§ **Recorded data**
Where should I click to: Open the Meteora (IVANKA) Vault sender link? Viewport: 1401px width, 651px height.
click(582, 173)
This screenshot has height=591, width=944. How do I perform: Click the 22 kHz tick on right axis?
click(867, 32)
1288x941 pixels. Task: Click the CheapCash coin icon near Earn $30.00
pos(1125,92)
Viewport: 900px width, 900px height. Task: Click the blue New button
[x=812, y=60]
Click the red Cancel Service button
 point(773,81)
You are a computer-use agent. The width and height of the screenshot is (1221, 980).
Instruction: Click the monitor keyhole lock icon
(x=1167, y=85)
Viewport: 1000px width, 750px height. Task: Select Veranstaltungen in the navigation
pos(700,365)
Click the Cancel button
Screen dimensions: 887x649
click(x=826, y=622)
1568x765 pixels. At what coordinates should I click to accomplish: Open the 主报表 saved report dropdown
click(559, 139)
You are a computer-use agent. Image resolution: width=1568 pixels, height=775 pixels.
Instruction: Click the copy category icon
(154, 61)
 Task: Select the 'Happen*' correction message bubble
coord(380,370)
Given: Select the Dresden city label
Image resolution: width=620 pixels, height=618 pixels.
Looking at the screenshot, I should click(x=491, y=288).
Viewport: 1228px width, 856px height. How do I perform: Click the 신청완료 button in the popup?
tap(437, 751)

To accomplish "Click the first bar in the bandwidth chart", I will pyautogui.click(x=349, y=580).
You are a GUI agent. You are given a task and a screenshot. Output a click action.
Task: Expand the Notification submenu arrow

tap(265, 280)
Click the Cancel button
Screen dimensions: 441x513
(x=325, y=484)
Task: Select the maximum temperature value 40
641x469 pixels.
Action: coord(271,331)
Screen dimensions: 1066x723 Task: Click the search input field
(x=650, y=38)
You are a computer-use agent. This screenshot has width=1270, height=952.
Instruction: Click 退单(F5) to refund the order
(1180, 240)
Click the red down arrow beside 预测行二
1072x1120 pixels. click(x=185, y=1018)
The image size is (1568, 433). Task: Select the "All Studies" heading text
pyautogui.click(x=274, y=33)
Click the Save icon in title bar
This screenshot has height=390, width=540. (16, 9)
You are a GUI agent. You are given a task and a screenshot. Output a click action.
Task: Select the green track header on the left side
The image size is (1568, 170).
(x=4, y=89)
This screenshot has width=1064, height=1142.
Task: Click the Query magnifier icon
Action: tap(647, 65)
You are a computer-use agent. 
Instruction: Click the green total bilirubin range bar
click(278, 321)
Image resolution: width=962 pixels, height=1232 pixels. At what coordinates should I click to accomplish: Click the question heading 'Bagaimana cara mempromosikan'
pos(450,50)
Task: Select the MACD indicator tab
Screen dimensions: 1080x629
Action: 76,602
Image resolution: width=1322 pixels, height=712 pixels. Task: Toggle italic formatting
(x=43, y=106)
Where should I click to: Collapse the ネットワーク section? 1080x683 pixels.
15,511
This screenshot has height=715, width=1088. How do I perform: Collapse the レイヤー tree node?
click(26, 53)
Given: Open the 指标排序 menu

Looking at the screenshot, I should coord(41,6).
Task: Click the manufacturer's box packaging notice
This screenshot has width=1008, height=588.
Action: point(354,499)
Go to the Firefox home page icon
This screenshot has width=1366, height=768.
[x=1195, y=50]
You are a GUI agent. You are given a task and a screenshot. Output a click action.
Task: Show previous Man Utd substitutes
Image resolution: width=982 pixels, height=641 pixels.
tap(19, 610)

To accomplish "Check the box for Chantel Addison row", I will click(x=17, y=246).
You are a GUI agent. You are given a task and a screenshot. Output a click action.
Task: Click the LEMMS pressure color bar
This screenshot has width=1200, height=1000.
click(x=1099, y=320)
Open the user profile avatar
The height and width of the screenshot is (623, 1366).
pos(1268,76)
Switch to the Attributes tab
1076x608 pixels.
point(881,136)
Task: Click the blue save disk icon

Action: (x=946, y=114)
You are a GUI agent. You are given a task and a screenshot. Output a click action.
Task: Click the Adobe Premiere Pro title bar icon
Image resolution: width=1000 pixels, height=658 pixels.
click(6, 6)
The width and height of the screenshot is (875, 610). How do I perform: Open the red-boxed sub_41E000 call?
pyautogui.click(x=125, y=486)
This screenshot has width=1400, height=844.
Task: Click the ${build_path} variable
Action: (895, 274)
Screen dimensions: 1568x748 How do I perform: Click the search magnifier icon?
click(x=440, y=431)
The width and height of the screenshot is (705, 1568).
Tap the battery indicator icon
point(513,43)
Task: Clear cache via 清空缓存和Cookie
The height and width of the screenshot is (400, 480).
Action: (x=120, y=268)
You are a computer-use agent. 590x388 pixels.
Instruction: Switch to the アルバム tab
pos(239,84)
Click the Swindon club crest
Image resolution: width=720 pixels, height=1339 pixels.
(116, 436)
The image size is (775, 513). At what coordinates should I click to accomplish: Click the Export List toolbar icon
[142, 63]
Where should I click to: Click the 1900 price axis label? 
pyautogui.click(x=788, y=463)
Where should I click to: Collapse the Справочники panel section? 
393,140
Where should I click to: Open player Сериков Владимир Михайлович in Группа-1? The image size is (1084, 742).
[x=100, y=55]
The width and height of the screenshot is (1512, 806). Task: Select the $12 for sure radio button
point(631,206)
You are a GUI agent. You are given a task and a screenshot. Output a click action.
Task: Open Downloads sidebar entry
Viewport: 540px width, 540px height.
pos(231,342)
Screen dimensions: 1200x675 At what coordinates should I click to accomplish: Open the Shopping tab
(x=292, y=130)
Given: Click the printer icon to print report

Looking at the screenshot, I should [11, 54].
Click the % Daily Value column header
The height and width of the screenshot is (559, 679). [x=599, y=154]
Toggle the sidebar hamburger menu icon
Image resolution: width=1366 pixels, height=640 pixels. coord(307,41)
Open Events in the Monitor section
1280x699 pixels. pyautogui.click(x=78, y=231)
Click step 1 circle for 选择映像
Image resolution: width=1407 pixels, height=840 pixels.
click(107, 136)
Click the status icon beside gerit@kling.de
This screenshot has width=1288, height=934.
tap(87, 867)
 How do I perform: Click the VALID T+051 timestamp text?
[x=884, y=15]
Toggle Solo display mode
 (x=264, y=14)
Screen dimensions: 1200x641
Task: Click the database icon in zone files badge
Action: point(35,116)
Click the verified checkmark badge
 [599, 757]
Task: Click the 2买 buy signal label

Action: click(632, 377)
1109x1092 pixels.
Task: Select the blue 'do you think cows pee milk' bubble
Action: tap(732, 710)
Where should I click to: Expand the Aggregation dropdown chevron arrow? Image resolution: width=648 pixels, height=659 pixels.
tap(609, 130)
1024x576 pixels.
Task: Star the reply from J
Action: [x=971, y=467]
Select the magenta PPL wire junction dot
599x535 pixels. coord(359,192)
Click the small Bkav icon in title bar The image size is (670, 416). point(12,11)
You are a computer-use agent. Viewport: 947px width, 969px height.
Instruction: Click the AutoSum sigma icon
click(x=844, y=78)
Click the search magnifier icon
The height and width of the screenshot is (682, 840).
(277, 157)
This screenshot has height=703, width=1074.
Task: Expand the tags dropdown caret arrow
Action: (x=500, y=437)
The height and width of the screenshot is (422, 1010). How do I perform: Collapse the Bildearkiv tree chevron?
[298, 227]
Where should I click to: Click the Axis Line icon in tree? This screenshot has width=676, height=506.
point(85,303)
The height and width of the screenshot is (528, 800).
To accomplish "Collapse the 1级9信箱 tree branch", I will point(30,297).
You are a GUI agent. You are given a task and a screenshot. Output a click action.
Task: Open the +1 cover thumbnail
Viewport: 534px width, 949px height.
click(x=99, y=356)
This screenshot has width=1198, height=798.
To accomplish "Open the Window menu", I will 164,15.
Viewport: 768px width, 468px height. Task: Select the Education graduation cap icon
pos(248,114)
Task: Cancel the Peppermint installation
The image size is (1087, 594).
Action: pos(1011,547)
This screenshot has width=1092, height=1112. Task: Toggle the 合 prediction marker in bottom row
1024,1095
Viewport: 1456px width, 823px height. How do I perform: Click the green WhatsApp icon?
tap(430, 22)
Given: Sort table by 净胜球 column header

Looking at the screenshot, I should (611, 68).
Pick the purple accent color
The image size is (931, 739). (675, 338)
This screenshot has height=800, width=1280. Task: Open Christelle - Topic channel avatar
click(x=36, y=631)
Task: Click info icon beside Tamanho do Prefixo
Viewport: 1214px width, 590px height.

§ **DIRECTIONS**
Look through the entries above and report each line where the string "will" occurs.

§ **RESULT OF THIS TASK**
To accomplish "Click the first bar in the bandwidth chart", I will pyautogui.click(x=349, y=580).
To accomplish "Check the box for Chantel Addison row", I will click(x=17, y=246).
To accomplish "Collapse the 1级9信箱 tree branch", I will point(30,297).
To accomplish "Open the Window menu", I will 164,15.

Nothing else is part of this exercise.